Prospects for growth remain a central question. Fortnox says its core customer base is small businesses with between five and nine employees. Sweden’s statistics agency counted 46,000 businesses of this size in 2023, a small fraction of Fortnox’s 536,000 customers.

“Going forward we are broadening our offer to be even better for smaller organisations, and moving into bigger organisations,” Hartelius said.

Column chart of Fortnox customers (‘000s) showing Growth in the company’s customer base has been metronomic

The rounded number of accountants using Fortnox was unchanged last year. “We think the Swedish market is significantly penetrated and that the remaining portion is sole traders, with revenue opportunities significantly smaller,” said one hedge fund shorting the company’s stock.

Sweden’s tax authority said that out of 750,000 registered sole traders, about 180,000 reported no revenues in 2022. Eurostat’s estimate for the number of active businesses in Sweden is similar to Fortnox’s prior to Eklund’s arrival.

His incentives have been primarily tied to the share price, via an unusual arrangement in which Olof Hallrup, chair of the board and the company’s biggest shareholder, personally paid the Fortnox chief executive.

Line chart of Fortnox share price (Skr) showing Tommy Eklund has overseen prodigious share price performance

Hallrup was convicted of insider trading in Fortnox stock ahead of a 2016 takeover bid by rival Visma. The purchase was blocked on competition grounds and Hallrup was then acquitted on appeal in 2018 and compensated for damages.

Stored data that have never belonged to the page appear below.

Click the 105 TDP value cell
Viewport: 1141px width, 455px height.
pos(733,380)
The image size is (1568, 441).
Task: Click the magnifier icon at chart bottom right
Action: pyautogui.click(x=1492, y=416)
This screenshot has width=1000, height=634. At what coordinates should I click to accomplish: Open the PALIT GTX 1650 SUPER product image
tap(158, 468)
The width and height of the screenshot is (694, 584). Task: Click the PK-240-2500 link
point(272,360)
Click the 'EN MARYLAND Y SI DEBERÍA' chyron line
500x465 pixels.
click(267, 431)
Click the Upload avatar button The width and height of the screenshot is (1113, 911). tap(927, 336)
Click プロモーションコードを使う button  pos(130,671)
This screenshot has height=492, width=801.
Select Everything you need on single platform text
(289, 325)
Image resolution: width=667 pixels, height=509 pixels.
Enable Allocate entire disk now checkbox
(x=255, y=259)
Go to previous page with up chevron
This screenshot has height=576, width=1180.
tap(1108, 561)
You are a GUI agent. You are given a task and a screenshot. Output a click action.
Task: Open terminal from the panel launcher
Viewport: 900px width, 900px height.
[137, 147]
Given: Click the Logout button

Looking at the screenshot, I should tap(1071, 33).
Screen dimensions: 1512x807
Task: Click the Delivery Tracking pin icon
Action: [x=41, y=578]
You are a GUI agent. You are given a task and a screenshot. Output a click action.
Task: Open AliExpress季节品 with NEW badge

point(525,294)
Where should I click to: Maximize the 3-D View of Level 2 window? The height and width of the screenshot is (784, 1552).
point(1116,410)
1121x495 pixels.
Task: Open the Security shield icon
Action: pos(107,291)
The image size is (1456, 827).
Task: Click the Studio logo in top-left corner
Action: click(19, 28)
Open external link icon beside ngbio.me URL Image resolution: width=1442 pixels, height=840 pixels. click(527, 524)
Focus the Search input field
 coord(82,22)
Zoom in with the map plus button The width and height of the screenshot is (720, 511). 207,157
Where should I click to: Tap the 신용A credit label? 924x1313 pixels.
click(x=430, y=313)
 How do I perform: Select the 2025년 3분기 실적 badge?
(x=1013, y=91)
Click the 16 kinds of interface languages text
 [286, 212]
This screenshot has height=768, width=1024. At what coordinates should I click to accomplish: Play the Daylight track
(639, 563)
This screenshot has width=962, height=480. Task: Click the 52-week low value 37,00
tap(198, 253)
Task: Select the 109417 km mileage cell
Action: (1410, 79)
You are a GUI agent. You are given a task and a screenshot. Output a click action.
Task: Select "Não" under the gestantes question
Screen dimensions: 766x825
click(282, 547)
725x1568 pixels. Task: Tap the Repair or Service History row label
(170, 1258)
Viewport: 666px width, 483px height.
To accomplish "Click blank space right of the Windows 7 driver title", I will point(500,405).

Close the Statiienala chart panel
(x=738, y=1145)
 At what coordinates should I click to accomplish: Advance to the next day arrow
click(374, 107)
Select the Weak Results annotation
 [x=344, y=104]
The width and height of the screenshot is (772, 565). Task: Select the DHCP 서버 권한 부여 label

His company First Kraft issued 100,000 Fortnox call options of 10 shares each to Eklund on his appointment. First Kraft sold SKr600mn ($57mn) worth of stock early in 2023 to leave it with 18.8 per cent of Fortnox. A one-year commitment to refrain from further sales expired last month.

Hallrup also leases offices to Fortnox through another company that received SKr25mn of rent last year: more than the SKr23mn First Kraft received in dividends that year. Hallrup said he offered to build the office because he “was convinced that the development of the company would be significantly improved and that our profile in the community would be strengthened”, and that the rent was set below market value.

Hallrup’s incentive plan for Fortnox’s chief executive was a resounding success. Eklund exercised his options in 2022 at a strike price of SKr20. Had he retained them all his stake would be worth $7.4mn today, rather than the $2.6mn worth of shares he held at year end.